● Work task:
For each line in the data that includes "will", make a copy.

(Dataset entries)

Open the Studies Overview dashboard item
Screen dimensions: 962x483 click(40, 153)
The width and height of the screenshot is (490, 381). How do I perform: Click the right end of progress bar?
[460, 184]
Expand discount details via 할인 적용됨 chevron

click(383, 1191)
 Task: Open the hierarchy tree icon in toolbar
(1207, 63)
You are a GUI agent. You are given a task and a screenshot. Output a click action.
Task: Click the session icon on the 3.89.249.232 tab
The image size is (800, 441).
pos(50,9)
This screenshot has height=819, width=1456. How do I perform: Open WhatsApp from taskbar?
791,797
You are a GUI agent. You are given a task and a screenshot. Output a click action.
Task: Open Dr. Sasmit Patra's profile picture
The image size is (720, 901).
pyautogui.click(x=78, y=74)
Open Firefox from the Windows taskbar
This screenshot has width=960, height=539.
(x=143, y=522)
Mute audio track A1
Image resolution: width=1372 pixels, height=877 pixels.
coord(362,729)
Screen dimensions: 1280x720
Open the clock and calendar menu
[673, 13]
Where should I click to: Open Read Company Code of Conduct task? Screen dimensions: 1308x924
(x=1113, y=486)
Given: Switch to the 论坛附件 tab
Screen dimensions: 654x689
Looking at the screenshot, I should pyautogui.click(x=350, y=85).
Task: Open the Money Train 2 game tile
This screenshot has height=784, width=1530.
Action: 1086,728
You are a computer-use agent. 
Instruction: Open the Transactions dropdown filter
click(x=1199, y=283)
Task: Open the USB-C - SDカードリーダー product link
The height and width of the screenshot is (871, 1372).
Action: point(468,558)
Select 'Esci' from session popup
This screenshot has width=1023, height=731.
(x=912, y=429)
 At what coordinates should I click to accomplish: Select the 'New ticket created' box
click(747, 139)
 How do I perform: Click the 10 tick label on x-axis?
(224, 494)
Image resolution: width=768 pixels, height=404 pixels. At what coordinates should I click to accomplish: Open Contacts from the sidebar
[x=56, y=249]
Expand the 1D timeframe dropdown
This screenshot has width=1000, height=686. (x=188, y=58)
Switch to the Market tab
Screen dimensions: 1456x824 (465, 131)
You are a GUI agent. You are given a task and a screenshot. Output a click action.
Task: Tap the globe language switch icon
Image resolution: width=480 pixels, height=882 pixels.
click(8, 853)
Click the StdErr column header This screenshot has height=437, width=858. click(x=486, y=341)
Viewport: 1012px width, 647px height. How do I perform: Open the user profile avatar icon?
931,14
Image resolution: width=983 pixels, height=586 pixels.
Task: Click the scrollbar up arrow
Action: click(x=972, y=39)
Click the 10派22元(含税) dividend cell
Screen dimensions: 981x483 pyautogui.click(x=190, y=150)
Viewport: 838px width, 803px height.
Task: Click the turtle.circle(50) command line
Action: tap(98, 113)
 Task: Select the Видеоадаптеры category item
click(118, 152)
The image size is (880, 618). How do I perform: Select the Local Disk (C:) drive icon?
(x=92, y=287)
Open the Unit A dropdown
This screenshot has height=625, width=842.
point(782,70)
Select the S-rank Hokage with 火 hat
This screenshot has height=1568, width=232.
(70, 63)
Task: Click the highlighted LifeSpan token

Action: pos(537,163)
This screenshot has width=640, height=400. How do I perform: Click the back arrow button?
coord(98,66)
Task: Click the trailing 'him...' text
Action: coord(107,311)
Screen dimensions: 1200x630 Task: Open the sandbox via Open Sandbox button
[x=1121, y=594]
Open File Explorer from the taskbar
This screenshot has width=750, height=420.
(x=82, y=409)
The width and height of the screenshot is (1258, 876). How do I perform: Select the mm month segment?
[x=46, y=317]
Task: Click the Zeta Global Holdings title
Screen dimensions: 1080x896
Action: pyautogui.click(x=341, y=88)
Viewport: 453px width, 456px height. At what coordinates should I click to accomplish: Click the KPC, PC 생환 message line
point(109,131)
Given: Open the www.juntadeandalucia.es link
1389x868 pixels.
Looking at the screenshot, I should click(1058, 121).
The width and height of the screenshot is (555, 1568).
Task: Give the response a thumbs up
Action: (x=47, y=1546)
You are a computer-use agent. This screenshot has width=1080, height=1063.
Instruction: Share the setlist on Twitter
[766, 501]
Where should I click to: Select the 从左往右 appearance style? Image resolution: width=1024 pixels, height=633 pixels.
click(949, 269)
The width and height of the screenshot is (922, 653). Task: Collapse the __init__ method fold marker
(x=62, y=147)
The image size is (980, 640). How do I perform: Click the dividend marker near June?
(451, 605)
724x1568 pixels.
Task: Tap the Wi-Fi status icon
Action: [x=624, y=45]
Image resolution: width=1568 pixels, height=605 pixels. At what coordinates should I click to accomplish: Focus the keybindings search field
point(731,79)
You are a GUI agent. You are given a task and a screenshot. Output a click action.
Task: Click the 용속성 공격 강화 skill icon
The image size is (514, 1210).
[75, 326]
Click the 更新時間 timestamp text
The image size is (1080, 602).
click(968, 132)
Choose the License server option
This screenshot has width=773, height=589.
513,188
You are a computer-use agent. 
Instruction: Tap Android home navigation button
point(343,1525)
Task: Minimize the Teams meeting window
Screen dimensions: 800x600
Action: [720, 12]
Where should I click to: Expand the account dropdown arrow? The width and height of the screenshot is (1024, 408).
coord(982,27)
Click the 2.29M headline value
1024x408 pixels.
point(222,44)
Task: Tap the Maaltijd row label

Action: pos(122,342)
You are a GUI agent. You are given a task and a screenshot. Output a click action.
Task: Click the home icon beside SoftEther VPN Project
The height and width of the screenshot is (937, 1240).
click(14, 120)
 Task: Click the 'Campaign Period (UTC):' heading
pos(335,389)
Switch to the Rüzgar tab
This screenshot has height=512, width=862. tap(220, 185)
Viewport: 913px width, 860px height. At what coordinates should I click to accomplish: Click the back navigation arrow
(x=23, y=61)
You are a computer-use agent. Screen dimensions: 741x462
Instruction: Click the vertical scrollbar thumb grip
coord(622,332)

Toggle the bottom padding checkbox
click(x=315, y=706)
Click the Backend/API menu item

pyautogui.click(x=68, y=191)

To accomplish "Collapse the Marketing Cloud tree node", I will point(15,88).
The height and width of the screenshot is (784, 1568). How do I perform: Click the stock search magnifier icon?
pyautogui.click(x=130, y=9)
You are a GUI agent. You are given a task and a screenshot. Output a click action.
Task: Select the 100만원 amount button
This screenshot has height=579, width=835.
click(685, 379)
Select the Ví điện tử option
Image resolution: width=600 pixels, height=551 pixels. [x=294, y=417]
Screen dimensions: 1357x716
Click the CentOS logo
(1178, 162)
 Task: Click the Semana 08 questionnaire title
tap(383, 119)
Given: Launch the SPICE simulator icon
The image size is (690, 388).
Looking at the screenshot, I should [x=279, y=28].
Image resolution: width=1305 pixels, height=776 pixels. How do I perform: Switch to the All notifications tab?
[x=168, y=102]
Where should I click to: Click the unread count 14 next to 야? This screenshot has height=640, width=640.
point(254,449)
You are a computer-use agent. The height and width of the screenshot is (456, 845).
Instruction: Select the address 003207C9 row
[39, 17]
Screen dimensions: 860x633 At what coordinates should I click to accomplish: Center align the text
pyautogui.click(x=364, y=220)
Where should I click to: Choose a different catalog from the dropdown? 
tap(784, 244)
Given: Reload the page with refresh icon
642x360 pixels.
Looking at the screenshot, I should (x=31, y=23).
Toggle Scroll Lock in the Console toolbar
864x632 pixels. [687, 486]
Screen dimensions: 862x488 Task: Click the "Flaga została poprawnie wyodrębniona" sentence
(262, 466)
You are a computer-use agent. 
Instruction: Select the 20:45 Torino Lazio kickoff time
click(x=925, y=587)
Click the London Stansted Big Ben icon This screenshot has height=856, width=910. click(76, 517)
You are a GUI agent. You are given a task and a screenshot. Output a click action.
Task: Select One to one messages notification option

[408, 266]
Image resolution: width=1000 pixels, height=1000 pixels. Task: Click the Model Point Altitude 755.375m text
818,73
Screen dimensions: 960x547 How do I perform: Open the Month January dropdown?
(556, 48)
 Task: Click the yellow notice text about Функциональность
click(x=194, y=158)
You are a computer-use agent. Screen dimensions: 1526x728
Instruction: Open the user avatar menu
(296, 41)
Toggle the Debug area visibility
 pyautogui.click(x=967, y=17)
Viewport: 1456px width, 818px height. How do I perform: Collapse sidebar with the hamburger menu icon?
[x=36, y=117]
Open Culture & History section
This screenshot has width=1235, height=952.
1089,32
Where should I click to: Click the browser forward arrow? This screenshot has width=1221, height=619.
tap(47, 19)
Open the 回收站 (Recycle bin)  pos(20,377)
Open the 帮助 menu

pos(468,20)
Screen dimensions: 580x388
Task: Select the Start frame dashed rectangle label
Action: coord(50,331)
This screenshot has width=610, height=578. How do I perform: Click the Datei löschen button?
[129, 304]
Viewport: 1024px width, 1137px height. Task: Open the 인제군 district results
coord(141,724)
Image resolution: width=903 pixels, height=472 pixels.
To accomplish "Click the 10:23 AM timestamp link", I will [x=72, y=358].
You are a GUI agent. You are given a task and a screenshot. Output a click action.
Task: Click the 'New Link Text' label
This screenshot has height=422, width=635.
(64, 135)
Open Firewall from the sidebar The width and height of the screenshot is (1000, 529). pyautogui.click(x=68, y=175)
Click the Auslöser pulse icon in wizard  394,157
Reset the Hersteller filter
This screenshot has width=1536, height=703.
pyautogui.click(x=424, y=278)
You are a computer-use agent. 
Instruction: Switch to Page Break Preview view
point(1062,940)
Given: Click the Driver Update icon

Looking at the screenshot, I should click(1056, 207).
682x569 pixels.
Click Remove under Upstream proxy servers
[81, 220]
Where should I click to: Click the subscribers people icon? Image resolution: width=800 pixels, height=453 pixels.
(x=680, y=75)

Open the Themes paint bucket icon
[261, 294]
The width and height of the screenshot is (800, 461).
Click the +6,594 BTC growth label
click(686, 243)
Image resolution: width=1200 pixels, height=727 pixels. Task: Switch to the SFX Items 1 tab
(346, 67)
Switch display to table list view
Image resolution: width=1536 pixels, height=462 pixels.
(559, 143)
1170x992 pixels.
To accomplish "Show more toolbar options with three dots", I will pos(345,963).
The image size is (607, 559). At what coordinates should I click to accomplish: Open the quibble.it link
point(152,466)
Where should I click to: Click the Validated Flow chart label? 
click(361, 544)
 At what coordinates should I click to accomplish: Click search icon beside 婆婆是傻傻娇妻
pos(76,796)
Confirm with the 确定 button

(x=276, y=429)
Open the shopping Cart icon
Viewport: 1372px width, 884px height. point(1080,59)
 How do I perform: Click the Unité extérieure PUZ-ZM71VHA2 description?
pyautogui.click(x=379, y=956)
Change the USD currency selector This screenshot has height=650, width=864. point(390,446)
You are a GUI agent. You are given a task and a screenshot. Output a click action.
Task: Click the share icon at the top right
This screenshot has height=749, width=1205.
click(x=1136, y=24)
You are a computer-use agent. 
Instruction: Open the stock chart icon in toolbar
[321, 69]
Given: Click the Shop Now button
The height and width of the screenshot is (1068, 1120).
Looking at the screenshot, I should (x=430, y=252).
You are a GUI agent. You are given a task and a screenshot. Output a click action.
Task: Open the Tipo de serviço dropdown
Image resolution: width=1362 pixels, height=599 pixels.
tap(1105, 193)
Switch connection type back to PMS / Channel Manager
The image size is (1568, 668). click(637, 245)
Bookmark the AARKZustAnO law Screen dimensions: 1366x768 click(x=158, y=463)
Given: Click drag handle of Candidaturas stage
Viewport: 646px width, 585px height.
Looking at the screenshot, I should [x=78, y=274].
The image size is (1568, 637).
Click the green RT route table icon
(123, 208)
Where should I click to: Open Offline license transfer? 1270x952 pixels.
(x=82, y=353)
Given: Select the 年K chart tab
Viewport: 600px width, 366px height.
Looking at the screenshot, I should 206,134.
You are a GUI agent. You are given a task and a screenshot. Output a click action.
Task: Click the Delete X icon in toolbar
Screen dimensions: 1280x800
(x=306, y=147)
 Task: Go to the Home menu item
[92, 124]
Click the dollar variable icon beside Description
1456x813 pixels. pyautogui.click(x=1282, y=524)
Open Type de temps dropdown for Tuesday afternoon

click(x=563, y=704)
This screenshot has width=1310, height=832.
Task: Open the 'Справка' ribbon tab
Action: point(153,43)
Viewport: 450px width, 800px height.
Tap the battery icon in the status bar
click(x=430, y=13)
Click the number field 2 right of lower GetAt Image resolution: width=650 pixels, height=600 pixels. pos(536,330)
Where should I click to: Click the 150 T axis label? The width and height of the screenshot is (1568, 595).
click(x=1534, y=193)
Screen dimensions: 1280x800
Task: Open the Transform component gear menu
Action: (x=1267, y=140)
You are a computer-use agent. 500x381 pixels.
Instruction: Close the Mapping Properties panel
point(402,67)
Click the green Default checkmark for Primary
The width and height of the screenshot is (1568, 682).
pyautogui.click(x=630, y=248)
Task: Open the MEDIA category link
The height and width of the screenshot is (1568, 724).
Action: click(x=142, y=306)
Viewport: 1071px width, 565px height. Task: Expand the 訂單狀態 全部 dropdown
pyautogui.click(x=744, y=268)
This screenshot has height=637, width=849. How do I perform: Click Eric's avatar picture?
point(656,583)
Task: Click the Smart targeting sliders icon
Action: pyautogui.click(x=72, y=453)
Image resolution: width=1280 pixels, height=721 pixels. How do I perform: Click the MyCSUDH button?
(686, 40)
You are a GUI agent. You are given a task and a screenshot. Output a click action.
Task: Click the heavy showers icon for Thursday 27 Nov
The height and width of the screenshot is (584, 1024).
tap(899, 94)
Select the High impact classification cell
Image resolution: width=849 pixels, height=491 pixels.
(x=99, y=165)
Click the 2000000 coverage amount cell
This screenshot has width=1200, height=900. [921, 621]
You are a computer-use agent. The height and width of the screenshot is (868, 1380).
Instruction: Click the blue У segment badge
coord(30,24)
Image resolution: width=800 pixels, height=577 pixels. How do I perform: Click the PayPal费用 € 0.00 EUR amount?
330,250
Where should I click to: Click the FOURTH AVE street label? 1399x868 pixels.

● Exercise output:
To accomplish "Collapse the Marketing Cloud tree node", I will point(15,88).
To accomplish "Click the 10:23 AM timestamp link", I will [x=72, y=358].
To accomplish "Show more toolbar options with three dots", I will pos(345,963).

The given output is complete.